The Unique Management of Cystic Fibrosis–Related Diabetes and the Importance of Glycemic Control

• Cystic fibrosis–related diabetes is a diagnosis different from type 1 and type 2 diabetes in pathophysiology, diagnosis, and management.
• Sufficient evidence is present to support the benefits of glycemic control on lung function in patients with cystic fibrosis–related diabetes.
• Additional research is required to identify the mechanisms by which cystic fibrosis–related diabetes affects pulmonary function.

Cystic fibrosis (CF) is a rare autosomal recessive lung disease that decreases the ability of chloride channels to function properly, leading to complications such as salt loss and mucus accumulation in different organs.

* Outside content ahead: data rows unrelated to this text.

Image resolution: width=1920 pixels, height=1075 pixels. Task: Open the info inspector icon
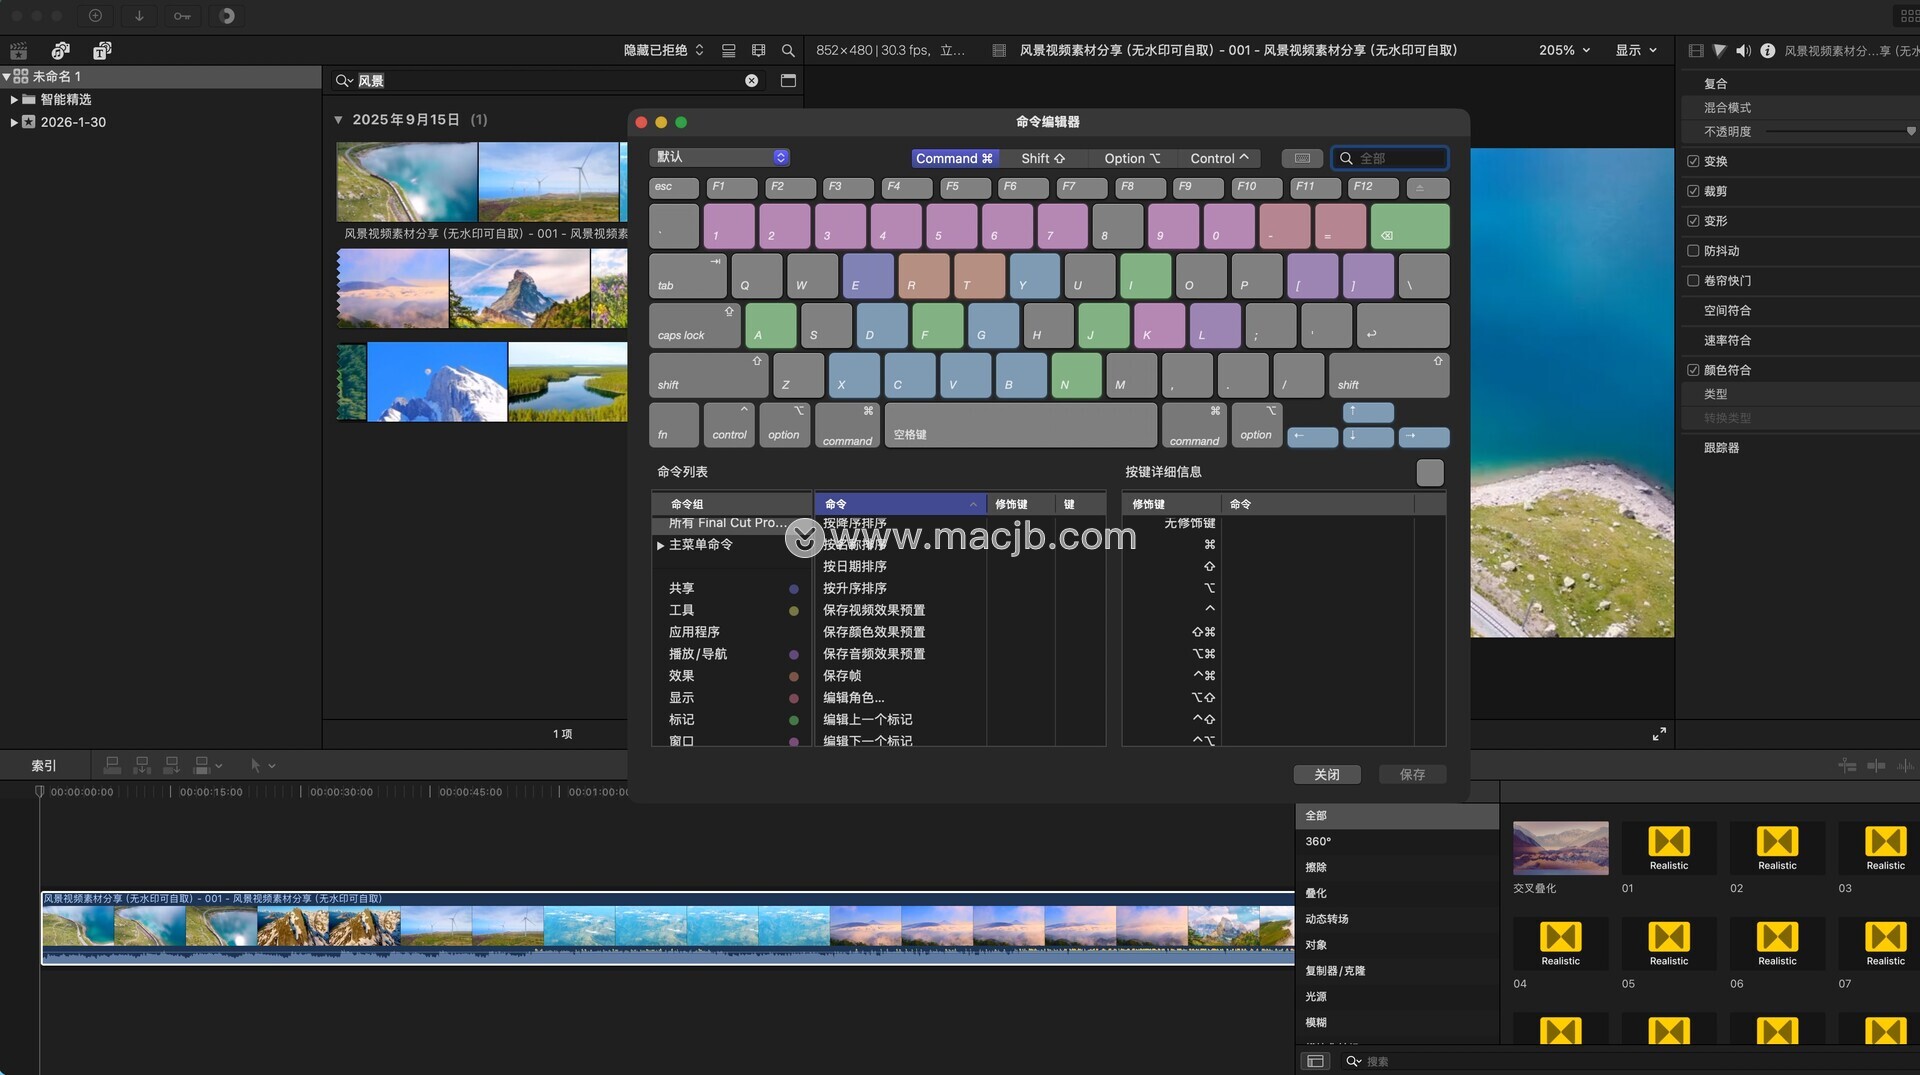1767,50
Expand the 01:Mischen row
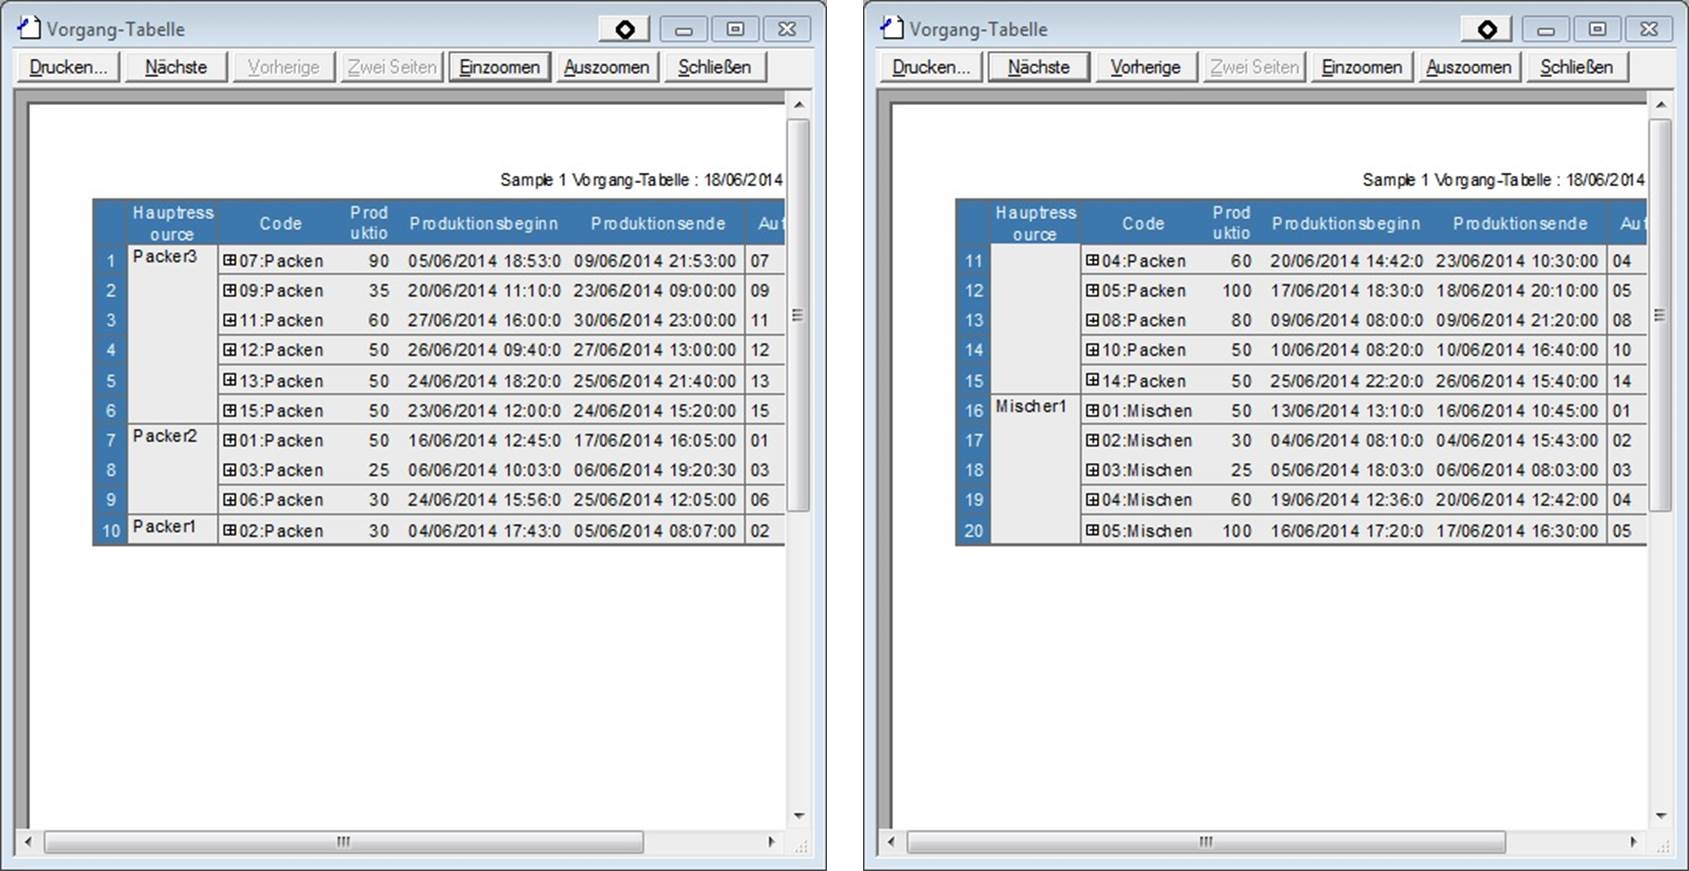The image size is (1689, 871). 1092,411
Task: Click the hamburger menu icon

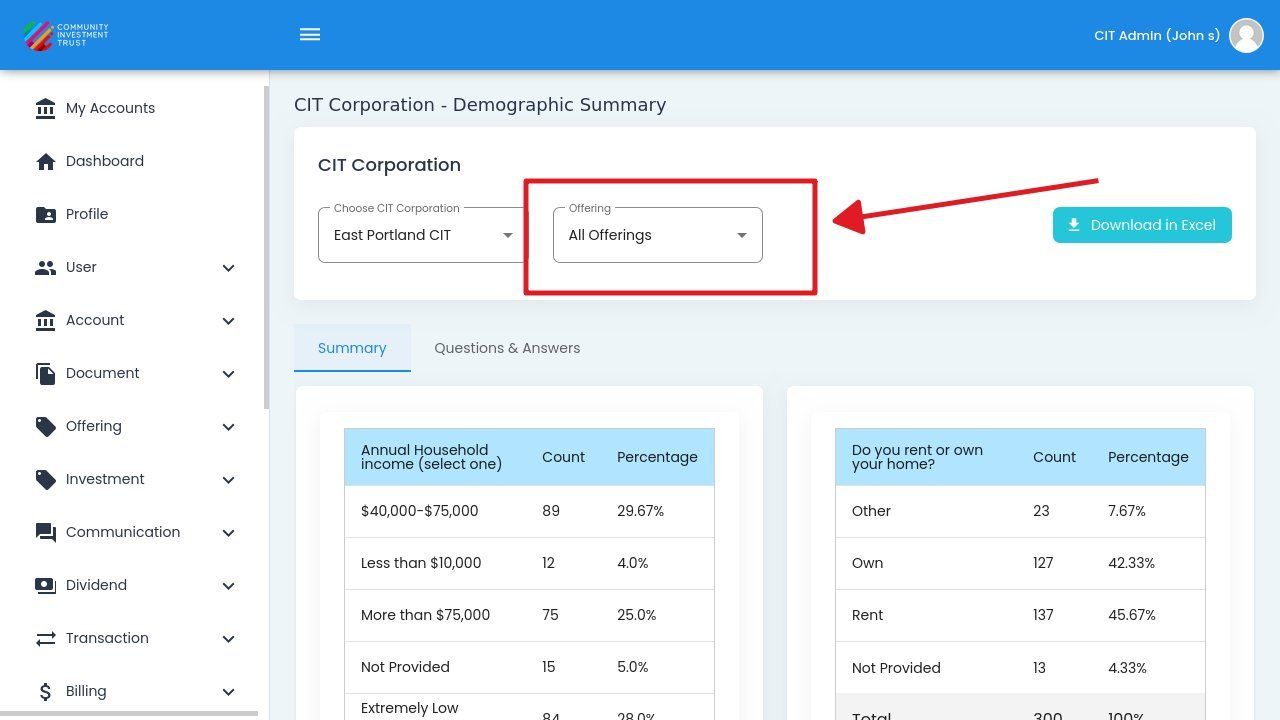Action: point(310,35)
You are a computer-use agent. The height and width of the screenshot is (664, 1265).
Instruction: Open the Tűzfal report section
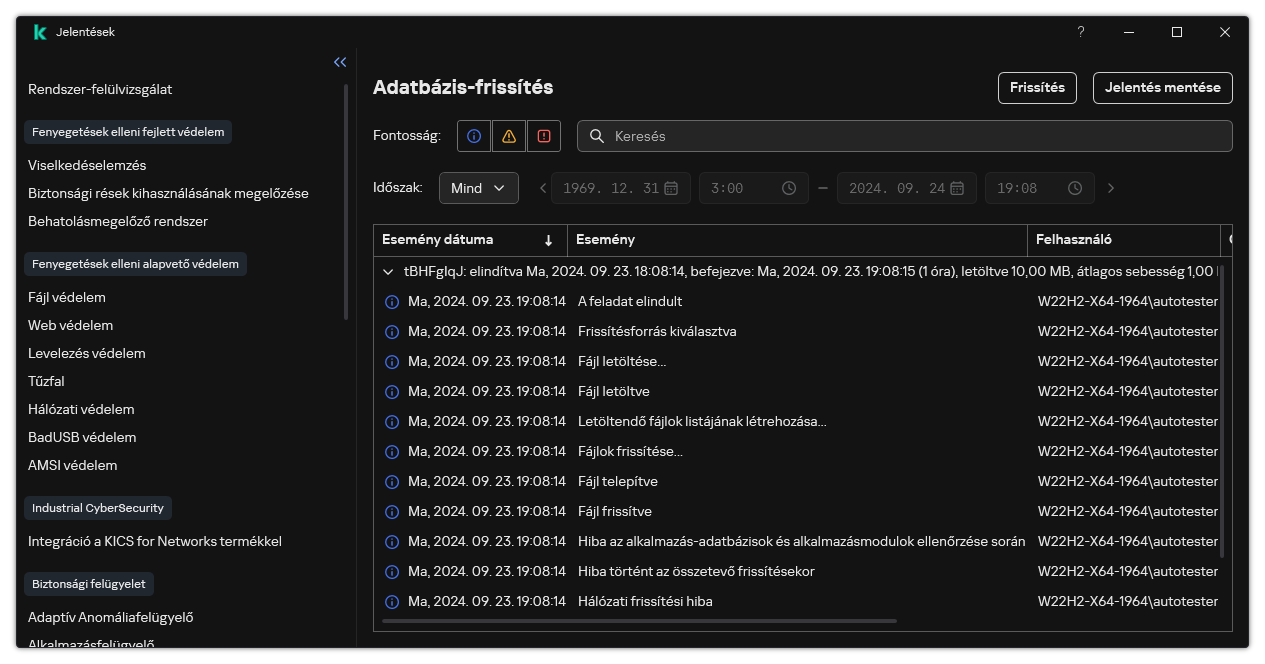46,381
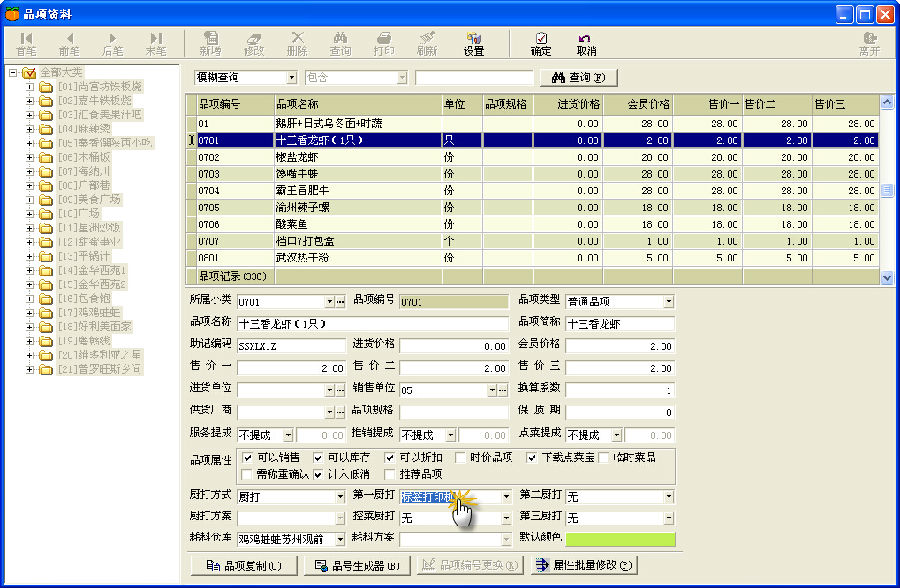Open the 品项类型 dropdown
Screen dimensions: 900x588
point(668,301)
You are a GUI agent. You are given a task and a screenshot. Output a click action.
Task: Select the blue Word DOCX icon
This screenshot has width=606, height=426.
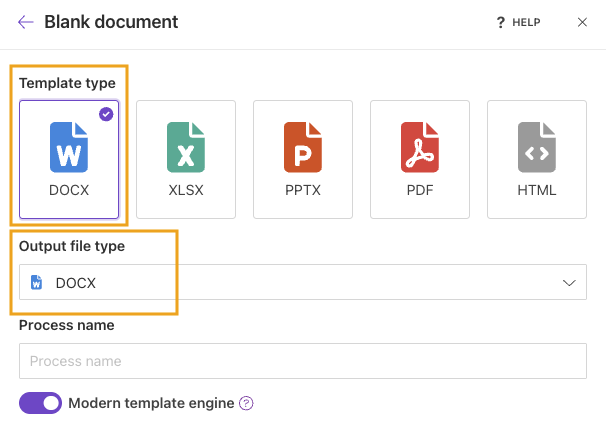(69, 146)
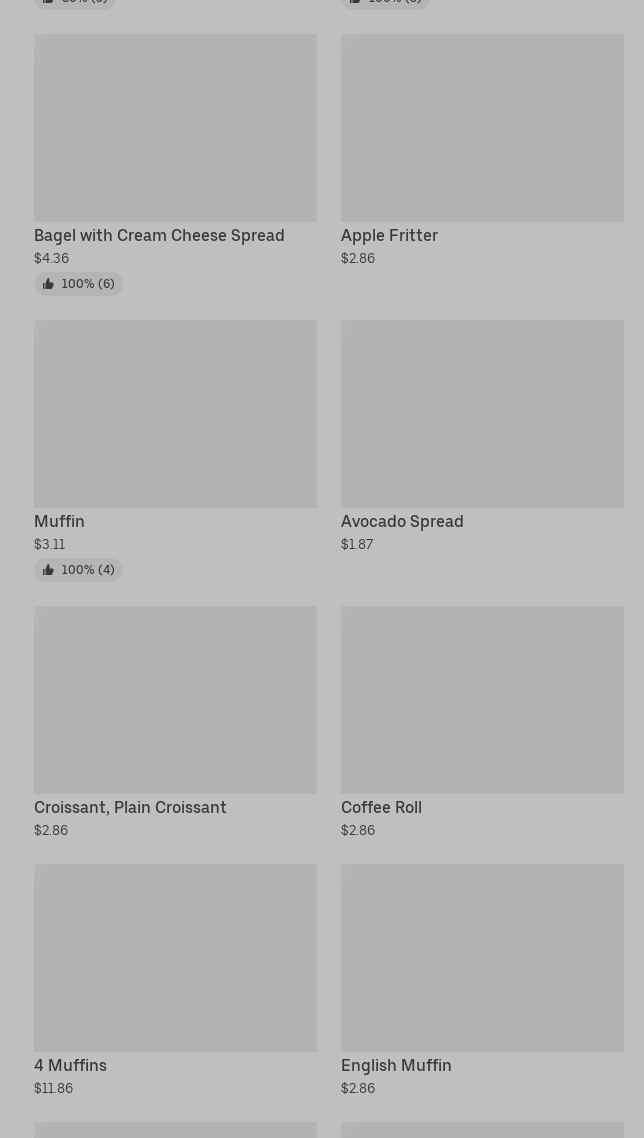The image size is (644, 1138).
Task: Click the 4 Muffins title
Action: (70, 1066)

Mucus accumulation leads to lung infections and decreased pancreatic function, nutrition, and sperm production. Treatment developments have prolonged the median life expectancy, but, with increasing age, a condition known as CF-related diabetes (CFRD) is more likely to develop. CFRD is a distinct condition that is different from type 1 and type 2 diabetes in key ways, including its pathophysiology, diagnosis, and management. It is essential for nurse practitioners in the primary-care setting to recognize these differences, because CFRD is becoming more common in CF patients. Obtaining glycemic control and recognizing its importance in patients with CFRD is especially significant, because glycemic control is correlated with lung function. This review focuses on recognizing CFRD and the rationale behind treatment differences.